*WORK TO DO*: Render each line of the material below as a JSON list of strings, one string per line, omitting blank lines.

*RECORD LIST*:
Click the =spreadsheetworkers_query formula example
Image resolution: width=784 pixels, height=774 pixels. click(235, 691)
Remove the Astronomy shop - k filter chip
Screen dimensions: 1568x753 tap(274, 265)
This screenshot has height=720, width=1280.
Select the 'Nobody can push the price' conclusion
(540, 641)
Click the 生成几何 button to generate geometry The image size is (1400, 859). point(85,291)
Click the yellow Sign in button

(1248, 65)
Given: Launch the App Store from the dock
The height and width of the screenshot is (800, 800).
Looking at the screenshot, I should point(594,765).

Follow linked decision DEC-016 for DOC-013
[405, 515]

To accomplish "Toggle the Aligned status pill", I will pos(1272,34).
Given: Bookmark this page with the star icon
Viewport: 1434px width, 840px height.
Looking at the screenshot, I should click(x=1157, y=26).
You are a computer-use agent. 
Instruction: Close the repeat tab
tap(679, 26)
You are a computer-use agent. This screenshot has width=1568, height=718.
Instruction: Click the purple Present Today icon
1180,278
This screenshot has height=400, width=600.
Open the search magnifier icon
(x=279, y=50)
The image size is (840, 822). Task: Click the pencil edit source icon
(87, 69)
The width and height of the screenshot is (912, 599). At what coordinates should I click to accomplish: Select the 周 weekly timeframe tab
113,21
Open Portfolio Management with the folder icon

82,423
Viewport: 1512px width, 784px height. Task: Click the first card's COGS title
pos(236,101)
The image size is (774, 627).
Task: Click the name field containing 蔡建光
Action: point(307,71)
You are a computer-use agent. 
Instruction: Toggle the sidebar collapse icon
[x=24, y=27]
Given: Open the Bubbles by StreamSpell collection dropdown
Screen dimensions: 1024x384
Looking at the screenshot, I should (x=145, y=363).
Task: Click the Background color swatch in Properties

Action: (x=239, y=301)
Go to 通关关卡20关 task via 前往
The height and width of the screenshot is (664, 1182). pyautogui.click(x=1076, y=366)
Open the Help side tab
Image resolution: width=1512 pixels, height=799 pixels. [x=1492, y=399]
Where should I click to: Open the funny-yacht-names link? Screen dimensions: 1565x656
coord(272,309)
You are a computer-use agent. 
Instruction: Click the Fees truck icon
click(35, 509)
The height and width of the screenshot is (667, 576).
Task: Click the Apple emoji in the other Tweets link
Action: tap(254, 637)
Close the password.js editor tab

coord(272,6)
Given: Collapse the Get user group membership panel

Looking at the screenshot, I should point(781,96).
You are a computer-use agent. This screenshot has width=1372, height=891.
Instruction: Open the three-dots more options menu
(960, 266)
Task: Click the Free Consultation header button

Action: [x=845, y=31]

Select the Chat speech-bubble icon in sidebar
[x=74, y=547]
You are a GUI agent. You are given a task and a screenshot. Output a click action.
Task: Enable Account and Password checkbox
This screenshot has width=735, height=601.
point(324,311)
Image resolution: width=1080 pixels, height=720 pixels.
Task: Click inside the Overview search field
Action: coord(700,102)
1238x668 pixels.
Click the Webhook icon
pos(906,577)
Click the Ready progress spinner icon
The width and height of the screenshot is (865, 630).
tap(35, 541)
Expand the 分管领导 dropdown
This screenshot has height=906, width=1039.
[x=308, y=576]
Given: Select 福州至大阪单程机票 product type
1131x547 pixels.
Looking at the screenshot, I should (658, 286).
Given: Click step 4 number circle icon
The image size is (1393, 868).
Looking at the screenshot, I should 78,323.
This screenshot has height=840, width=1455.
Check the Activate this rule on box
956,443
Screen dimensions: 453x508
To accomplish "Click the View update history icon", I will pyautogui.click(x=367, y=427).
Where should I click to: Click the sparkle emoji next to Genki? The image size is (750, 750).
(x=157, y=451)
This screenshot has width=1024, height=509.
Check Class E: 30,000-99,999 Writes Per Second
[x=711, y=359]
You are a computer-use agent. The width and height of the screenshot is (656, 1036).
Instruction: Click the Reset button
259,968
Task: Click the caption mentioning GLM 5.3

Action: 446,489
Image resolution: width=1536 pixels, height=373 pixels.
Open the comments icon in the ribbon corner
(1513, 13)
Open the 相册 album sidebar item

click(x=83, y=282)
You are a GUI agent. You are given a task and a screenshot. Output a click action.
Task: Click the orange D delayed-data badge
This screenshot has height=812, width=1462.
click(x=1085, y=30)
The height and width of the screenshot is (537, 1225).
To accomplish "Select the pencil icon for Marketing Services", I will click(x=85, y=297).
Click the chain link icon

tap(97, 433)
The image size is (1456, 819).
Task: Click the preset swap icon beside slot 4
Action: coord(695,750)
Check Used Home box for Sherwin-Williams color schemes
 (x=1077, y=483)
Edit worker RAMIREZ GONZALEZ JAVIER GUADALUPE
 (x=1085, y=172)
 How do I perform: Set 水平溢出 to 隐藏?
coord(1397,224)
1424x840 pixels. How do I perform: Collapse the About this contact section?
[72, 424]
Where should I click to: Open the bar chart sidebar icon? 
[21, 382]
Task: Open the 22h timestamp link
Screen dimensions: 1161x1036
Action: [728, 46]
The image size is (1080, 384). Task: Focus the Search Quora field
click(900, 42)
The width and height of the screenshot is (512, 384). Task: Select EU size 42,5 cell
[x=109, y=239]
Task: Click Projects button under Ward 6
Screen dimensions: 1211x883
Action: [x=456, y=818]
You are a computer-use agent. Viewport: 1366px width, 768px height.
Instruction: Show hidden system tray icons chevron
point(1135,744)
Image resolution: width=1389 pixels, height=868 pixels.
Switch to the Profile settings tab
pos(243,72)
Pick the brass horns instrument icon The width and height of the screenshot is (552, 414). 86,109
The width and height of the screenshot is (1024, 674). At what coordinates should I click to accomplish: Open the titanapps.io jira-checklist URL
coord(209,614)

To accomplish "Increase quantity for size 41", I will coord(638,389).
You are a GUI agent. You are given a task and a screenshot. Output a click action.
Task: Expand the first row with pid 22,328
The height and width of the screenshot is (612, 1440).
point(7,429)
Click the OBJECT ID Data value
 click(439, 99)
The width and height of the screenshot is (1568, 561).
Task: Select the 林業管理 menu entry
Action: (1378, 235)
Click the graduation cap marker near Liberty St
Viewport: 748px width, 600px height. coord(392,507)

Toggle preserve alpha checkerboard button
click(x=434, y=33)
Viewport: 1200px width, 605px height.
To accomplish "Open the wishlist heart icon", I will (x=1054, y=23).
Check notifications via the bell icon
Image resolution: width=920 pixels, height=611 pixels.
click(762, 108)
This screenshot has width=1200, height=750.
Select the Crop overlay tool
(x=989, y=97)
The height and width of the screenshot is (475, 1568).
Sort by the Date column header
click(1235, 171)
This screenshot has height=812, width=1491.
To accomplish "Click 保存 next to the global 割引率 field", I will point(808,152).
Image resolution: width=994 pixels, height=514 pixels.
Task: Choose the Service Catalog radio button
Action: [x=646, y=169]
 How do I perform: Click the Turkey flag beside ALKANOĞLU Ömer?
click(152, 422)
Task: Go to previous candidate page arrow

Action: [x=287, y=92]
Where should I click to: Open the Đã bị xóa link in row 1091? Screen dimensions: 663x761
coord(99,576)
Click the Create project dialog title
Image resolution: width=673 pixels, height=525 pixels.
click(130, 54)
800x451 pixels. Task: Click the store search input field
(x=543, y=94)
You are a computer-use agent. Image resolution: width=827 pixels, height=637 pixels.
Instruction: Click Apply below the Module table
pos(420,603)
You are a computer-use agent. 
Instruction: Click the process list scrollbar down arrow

*OUTPUT FOR THIS TASK*:
[
  "Click the =spreadsheetworkers_query formula example",
  "Image resolution: width=784 pixels, height=774 pixels. click(235, 691)",
  "Remove the Astronomy shop - k filter chip",
  "Screen dimensions: 1568x753 tap(274, 265)",
  "This screenshot has height=720, width=1280.",
  "Select the 'Nobody can push the price' conclusion",
  "(540, 641)",
  "Click the 生成几何 button to generate geometry The image size is (1400, 859). point(85,291)",
  "Click the yellow Sign in button",
  "(1248, 65)",
  "Given: Launch the App Store from the dock",
  "The height and width of the screenshot is (800, 800).",
  "Looking at the screenshot, I should point(594,765).",
  "Follow linked decision DEC-016 for DOC-013",
  "[405, 515]",
  "To accomplish \"Toggle the Aligned status pill\", I will pos(1272,34).",
  "Given: Bookmark this page with the star icon",
  "Viewport: 1434px width, 840px height.",
  "Looking at the screenshot, I should click(x=1157, y=26).",
  "You are a computer-use agent. ",
  "Instruction: Close the repeat tab",
  "tap(679, 26)",
  "You are a computer-use agent. This screenshot has width=1568, height=718.",
  "Instruction: Click the purple Present Today icon",
  "1180,278",
  "This screenshot has height=400, width=600.",
  "Open the search magnifier icon",
  "(x=279, y=50)",
  "The image size is (840, 822). Task: Click the pencil edit source icon",
  "(87, 69)",
  "The width and height of the screenshot is (912, 599). At what coordinates should I click to accomplish: Select the 周 weekly timeframe tab",
  "113,21",
  "Open Portfolio Management with the folder icon",
  "82,423",
  "Viewport: 1512px width, 784px height. Task: Click the first card's COGS title",
  "pos(236,101)",
  "The image size is (774, 627).",
  "Task: Click the name field containing 蔡建光",
  "Action: point(307,71)",
  "You are a computer-use agent. ",
  "Instruction: Toggle the sidebar collapse icon",
  "[x=24, y=27]",
  "Given: Open the Bubbles by StreamSpell collection dropdown",
  "Screen dimensions: 1024x384",
  "Looking at the screenshot, I should (x=145, y=363).",
  "Task: Click the Background color swatch in Properties",
  "Action: (x=239, y=301)",
  "Go to 通关关卡20关 task via 前往",
  "The height and width of the screenshot is (664, 1182). pyautogui.click(x=1076, y=366)",
  "Open the Help side tab",
  "Image resolution: width=1512 pixels, height=799 pixels. [x=1492, y=399]",
  "Where should I click to: Open the funny-yacht-names link? Screen dimensions: 1565x656",
  "coord(272,309)",
  "You are a computer-use agent. ",
  "Instruction: Click the Fees truck icon",
  "click(35, 509)",
  "The height and width of the screenshot is (667, 576).",
  "Task: Click the Apple emoji in the other Tweets link",
  "Action: tap(254, 637)",
  "Close the password.js editor tab",
  "coord(272,6)",
  "Given: Collapse the Get user group membership panel",
  "Looking at the screenshot, I should point(781,96).",
  "You are a computer-use agent. This screenshot has width=1372, height=891.",
  "Instruction: Open the three-dots more options menu",
  "(960, 266)",
  "Task: Click the Free Consultation header button",
  "Action: [x=845, y=31]",
  "Select the Chat speech-bubble icon in sidebar",
  "[x=74, y=547]",
  "You are a GUI agent. You are given a task and a screenshot. Output a click action.",
  "Task: Enable Account and Password checkbox",
  "This screenshot has width=735, height=601.",
  "point(324,311)",
  "Image resolution: width=1080 pixels, height=720 pixels.",
  "Task: Click inside the Overview search field",
  "Action: coord(700,102)",
  "1238x668 pixels.",
  "Click the Webhook icon",
  "pos(906,577)",
  "Click the Ready progress spinner icon",
  "The width and height of the screenshot is (865, 630).",
  "tap(35, 541)",
  "Expand the 分管领导 dropdown",
  "This screenshot has height=906, width=1039.",
  "[x=308, y=576]",
  "Given: Select 福州至大阪单程机票 product type",
  "1131x547 pixels.",
  "Looking at the screenshot, I should (658, 286).",
  "Given: Click step 4 number circle icon",
  "The image size is (1393, 868).",
  "Looking at the screenshot, I should 78,323.",
  "This screenshot has height=840, width=1455.",
  "Check the Activate this rule on box",
  "956,443",
  "Screen dimensions: 453x508",
  "To accomplish \"Click the View update history icon\", I will pyautogui.click(x=367, y=427).",
  "Where should I click to: Click the sparkle emoji next to Genki? The image size is (750, 750).",
  "(x=157, y=451)",
  "This screenshot has width=1024, height=509.",
  "Check Class E: 30,000-99,999 Writes Per Second",
  "[x=711, y=359]",
  "You are a computer-use agent. The width and height of the screenshot is (656, 1036).",
  "Instruction: Click the Reset button",
  "259,968",
  "Task: Click the caption mentioning GLM 5.3",
  "Action: 446,489",
  "Image resolution: width=1536 pixels, height=373 pixels.",
  "Open the comments icon in the ribbon corner",
  "(1513, 13)",
  "Open the 相册 album sidebar item",
  "click(x=83, y=282)",
  "You are a GUI agent. You are given a task and a screenshot. Output a click action.",
  "Task: Click the orange D delayed-data badge",
  "This screenshot has height=812, width=1462.",
  "click(x=1085, y=30)",
  "The height and width of the screenshot is (537, 1225).",
  "To accomplish \"Select the pencil icon for Marketing Services\", I will click(x=85, y=297).",
  "Click the chain link icon",
  "tap(97, 433)",
  "The image size is (1456, 819).",
  "Task: Click the preset swap icon beside slot 4",
  "Action: coord(695,750)",
  "Check Used Home box for Sherwin-Williams color schemes",
  " (x=1077, y=483)",
  "Edit worker RAMIREZ GONZALEZ JAVIER GUADALUPE",
  " (x=1085, y=172)",
  " How do I perform: Set 水平溢出 to 隐藏?",
  "coord(1397,224)",
  "1424x840 pixels. How do I perform: Collapse the About this contact section?",
  "[72, 424]",
  "Where should I click to: Open the bar chart sidebar icon? ",
  "[21, 382]",
  "Task: Open the 22h timestamp link",
  "Screen dimensions: 1161x1036",
  "Action: [728, 46]",
  "The image size is (1080, 384). Task: Focus the Search Quora field",
  "click(900, 42)",
  "The width and height of the screenshot is (512, 384). Task: Select EU size 42,5 cell",
  "[x=109, y=239]",
  "Task: Click Projects button under Ward 6",
  "Screen dimensions: 1211x883",
  "Action: [x=456, y=818]",
  "You are a computer-use agent. Viewport: 1366px width, 768px height.",
  "Instruction: Show hidden system tray icons chevron",
  "point(1135,744)",
  "Image resolution: width=1389 pixels, height=868 pixels.",
  "Switch to the Profile settings tab",
  "pos(243,72)",
  "Pick the brass horns instrument icon The width and height of the screenshot is (552, 414). 86,109",
  "The width and height of the screenshot is (1024, 674). At what coordinates should I click to accomplish: Open the titanapps.io jira-checklist URL",
  "coord(209,614)",
  "To accomplish \"Increase quantity for size 41\", I will coord(638,389).",
  "You are a GUI agent. You are given a task and a screenshot. Output a click action.",
  "Task: Expand the first row with pid 22,328",
  "The height and width of the screenshot is (612, 1440).",
  "point(7,429)",
  "Click the OBJECT ID Data value",
  " click(439, 99)",
  "The width and height of the screenshot is (1568, 561).",
  "Task: Select the 林業管理 menu entry",
  "Action: (1378, 235)",
  "Click the graduation cap marker near Liberty St",
  "Viewport: 748px width, 600px height. coord(392,507)",
  "Toggle preserve alpha checkerboard button",
  "click(x=434, y=33)",
  "Viewport: 1200px width, 605px height.",
  "To accomplish \"Open the wishlist heart icon\", I will (x=1054, y=23).",
  "Check notifications via the bell icon",
  "Image resolution: width=920 pixels, height=611 pixels.",
  "click(762, 108)",
  "This screenshot has width=1200, height=750.",
  "Select the Crop overlay tool",
  "(x=989, y=97)",
  "The height and width of the screenshot is (475, 1568).",
  "Sort by the Date column header",
  "click(1235, 171)",
  "This screenshot has height=812, width=1491.",
  "To accomplish \"Click 保存 next to the global 割引率 field\", I will point(808,152).",
  "Image resolution: width=994 pixels, height=514 pixels.",
  "Task: Choose the Service Catalog radio button",
  "Action: [x=646, y=169]",
  " How do I perform: Click the Turkey flag beside ALKANOĞLU Ömer?",
  "click(152, 422)",
  "Task: Go to previous candidate page arrow",
  "Action: [x=287, y=92]",
  "Where should I click to: Open the Đã bị xóa link in row 1091? Screen dimensions: 663x761",
  "coord(99,576)",
  "Click the Create project dialog title",
  "Image resolution: width=673 pixels, height=525 pixels.",
  "click(130, 54)",
  "800x451 pixels. Task: Click the store search input field",
  "(x=543, y=94)",
  "You are a computer-use agent. Image resolution: width=827 pixels, height=637 pixels.",
  "Instruction: Click Apply below the Module table",
  "pos(420,603)",
  "You are a computer-use agent. ",
  "Instruction: Click the process list scrollbar down arrow"
]